PROVIDED RECORDS Block Start

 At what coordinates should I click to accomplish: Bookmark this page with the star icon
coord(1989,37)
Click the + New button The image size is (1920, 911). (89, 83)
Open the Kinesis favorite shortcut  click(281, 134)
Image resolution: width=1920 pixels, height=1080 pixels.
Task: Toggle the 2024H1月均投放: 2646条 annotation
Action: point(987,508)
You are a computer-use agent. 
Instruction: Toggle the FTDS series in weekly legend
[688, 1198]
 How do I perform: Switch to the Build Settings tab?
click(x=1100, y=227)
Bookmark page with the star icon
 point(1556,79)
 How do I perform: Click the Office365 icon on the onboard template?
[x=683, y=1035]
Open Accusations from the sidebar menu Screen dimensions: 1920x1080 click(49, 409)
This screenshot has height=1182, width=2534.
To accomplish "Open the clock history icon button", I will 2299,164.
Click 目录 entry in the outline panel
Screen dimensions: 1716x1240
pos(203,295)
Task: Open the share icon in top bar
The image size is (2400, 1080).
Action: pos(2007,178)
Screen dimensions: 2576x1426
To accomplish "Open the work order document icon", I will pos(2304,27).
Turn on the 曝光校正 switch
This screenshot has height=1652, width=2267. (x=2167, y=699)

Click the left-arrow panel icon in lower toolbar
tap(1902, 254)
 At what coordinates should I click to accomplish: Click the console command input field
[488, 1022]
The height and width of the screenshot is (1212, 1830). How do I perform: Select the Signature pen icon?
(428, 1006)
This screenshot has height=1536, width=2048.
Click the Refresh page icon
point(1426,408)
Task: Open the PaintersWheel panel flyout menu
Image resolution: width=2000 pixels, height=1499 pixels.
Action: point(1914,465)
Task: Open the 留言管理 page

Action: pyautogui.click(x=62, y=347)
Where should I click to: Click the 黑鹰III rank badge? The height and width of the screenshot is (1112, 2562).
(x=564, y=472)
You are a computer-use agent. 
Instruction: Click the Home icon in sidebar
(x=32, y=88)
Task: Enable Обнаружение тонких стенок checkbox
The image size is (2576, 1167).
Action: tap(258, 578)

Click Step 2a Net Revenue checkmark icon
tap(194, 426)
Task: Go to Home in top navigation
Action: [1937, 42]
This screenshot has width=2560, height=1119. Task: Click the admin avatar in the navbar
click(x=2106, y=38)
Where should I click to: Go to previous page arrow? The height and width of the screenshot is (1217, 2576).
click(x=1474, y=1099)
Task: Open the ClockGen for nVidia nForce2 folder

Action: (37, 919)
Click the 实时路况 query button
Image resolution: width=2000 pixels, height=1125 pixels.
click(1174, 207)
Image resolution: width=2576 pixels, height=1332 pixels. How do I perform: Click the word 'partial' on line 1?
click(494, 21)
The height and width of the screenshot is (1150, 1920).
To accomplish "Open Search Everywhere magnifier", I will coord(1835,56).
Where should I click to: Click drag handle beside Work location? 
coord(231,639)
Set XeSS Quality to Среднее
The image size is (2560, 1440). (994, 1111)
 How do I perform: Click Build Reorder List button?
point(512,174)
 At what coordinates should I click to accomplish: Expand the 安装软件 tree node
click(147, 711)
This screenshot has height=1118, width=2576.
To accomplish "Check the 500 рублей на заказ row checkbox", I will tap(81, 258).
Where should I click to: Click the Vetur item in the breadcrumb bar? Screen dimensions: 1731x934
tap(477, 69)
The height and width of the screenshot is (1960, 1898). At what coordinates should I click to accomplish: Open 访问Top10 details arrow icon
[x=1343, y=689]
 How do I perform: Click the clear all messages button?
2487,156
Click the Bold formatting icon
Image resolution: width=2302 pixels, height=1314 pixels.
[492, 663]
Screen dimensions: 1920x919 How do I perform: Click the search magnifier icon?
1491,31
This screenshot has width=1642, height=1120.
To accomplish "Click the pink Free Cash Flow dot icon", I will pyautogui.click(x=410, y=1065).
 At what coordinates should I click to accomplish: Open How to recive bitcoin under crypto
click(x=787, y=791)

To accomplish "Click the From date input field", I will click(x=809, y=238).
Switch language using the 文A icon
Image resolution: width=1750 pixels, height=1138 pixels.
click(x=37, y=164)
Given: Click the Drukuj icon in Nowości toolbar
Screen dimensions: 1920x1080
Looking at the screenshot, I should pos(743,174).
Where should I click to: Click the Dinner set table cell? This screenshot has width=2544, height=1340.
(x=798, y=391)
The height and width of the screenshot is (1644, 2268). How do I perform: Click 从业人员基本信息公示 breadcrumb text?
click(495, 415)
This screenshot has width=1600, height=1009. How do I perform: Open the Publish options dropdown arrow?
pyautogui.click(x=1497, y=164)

PROVIDED RECORDS Block End

TASK GOAL: This exercise calls for the entries to be restated exactly.

COMPLETED TASK:
 At what coordinates should I click to accomplish: Bookmark this page with the star icon
coord(1989,37)
Click the + New button The image size is (1920, 911). (89, 83)
Open the Kinesis favorite shortcut  click(281, 134)
Image resolution: width=1920 pixels, height=1080 pixels.
Task: Toggle the 2024H1月均投放: 2646条 annotation
Action: point(987,508)
You are a computer-use agent. 
Instruction: Toggle the FTDS series in weekly legend
[688, 1198]
 How do I perform: Switch to the Build Settings tab?
click(x=1100, y=227)
Bookmark page with the star icon
 point(1556,79)
 How do I perform: Click the Office365 icon on the onboard template?
[x=683, y=1035]
Open Accusations from the sidebar menu Screen dimensions: 1920x1080 click(49, 409)
This screenshot has height=1182, width=2534.
To accomplish "Open the clock history icon button", I will 2299,164.
Click 目录 entry in the outline panel
Screen dimensions: 1716x1240
pos(203,295)
Task: Open the share icon in top bar
The image size is (2400, 1080).
Action: pos(2007,178)
Screen dimensions: 2576x1426
To accomplish "Open the work order document icon", I will pos(2304,27).
Turn on the 曝光校正 switch
This screenshot has height=1652, width=2267. (x=2167, y=699)

Click the left-arrow panel icon in lower toolbar
tap(1902, 254)
 At what coordinates should I click to accomplish: Click the console command input field
[488, 1022]
The height and width of the screenshot is (1212, 1830). How do I perform: Select the Signature pen icon?
(428, 1006)
This screenshot has height=1536, width=2048.
Click the Refresh page icon
point(1426,408)
Task: Open the PaintersWheel panel flyout menu
Image resolution: width=2000 pixels, height=1499 pixels.
Action: point(1914,465)
Task: Open the 留言管理 page

Action: pyautogui.click(x=62, y=347)
Where should I click to: Click the 黑鹰III rank badge? The height and width of the screenshot is (1112, 2562).
(x=564, y=472)
You are a computer-use agent. 
Instruction: Click the Home icon in sidebar
(x=32, y=88)
Task: Enable Обнаружение тонких стенок checkbox
The image size is (2576, 1167).
Action: tap(258, 578)

Click Step 2a Net Revenue checkmark icon
tap(194, 426)
Task: Go to Home in top navigation
Action: [1937, 42]
This screenshot has width=2560, height=1119. Task: Click the admin avatar in the navbar
click(x=2106, y=38)
Where should I click to: Go to previous page arrow? The height and width of the screenshot is (1217, 2576).
click(x=1474, y=1099)
Task: Open the ClockGen for nVidia nForce2 folder

Action: (37, 919)
Click the 实时路况 query button
Image resolution: width=2000 pixels, height=1125 pixels.
click(1174, 207)
Image resolution: width=2576 pixels, height=1332 pixels. How do I perform: Click the word 'partial' on line 1?
click(494, 21)
The height and width of the screenshot is (1150, 1920).
To accomplish "Open Search Everywhere magnifier", I will coord(1835,56).
Where should I click to: Click drag handle beside Work location? 
coord(231,639)
Set XeSS Quality to Среднее
The image size is (2560, 1440). (994, 1111)
 How do I perform: Click Build Reorder List button?
point(512,174)
 At what coordinates should I click to accomplish: Expand the 安装软件 tree node
click(147, 711)
This screenshot has height=1118, width=2576.
To accomplish "Check the 500 рублей на заказ row checkbox", I will tap(81, 258).
Where should I click to: Click the Vetur item in the breadcrumb bar? Screen dimensions: 1731x934
tap(477, 69)
The height and width of the screenshot is (1960, 1898). At what coordinates should I click to accomplish: Open 访问Top10 details arrow icon
[x=1343, y=689]
 How do I perform: Click the clear all messages button?
2487,156
Click the Bold formatting icon
Image resolution: width=2302 pixels, height=1314 pixels.
[492, 663]
Screen dimensions: 1920x919 How do I perform: Click the search magnifier icon?
1491,31
This screenshot has width=1642, height=1120.
To accomplish "Click the pink Free Cash Flow dot icon", I will pyautogui.click(x=410, y=1065).
 At what coordinates should I click to accomplish: Open How to recive bitcoin under crypto
click(x=787, y=791)

To accomplish "Click the From date input field", I will click(x=809, y=238).
Switch language using the 文A icon
Image resolution: width=1750 pixels, height=1138 pixels.
click(x=37, y=164)
Given: Click the Drukuj icon in Nowości toolbar
Screen dimensions: 1920x1080
Looking at the screenshot, I should pos(743,174).
Where should I click to: Click the Dinner set table cell? This screenshot has width=2544, height=1340.
(x=798, y=391)
The height and width of the screenshot is (1644, 2268). How do I perform: Click 从业人员基本信息公示 breadcrumb text?
click(495, 415)
This screenshot has width=1600, height=1009. How do I perform: Open the Publish options dropdown arrow?
pyautogui.click(x=1497, y=164)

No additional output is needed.